Trade negotiators from Canada, the United States and Mexico have made headway on issues including energy, small businesses and telecommunications in talks to revamp the North American Free Trade Agreement (NAFTA), the head of a top business lobby said on Monday.
"I think we've made a lot of progress," said Juan Pablo Castañon, head of the Consejo Coordinador Empresarial (CCE), which represented Mexico's private sector during the trade talks.
Castañon highlighted advances in energy, telecommunications, investment, as well as improving conditions for small-and-medium-sized firms and streamlining the customs procedures.
He was talking to reporters near the close of the fourth day of a second round of negotiations to modernize the 23-year-old trade accord that underpins more than $1.2 trillion in annual trade. The round is set to wrap on Tuesday in Mexico City.
The optimism stands in contrast to comments from U.S. President
Donald Trump last week, who said he could move to withdraw from NAFTA if he does not get concessions to reduce a U.S. trade deficit of around $64 billion with Mexico.
Castañon said talks on the automotive sector, labor and dispute resolution mechanisms were among the areas least advanced in the negotiations so far.
Those issues remain some of the toughest sticking points on which to broker consensus and all three countries have previously flagged they could walk away from the table without any resolution on such matters.
Free-trade negotiations often take years to conclude, but delegates in the new round of NAFTA dialogs are seeking to finish the current talks over a very tight timeframe.
Negotiators aim to end the talks before Mexico's presidential election campaign begins in earnest next year and the U.S. mid-term elections later in 2018.

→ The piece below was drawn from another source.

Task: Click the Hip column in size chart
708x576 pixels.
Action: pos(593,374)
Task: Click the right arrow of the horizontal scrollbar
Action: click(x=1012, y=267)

The next round of talks will start on Sept. 24 in Ottawa, said Castañon.
So far talks have largely focused on proposing preferred language for less controversial areas, such as digital and cross-border services trade, according to government officials and industry representatives briefed.
But negotiators have not started banging out the wording for more controversial subjects, including rules of origin and dispute resolution mechanisms.
U.S. Trade Representative Robert Lighthizer, Canadian Foreign Minister Chrystia Freeland and Mexican Economy Minister Ildefonso Guajardo are scheduled to hold a joint news conference on Tuesday afternoon after talks conclude.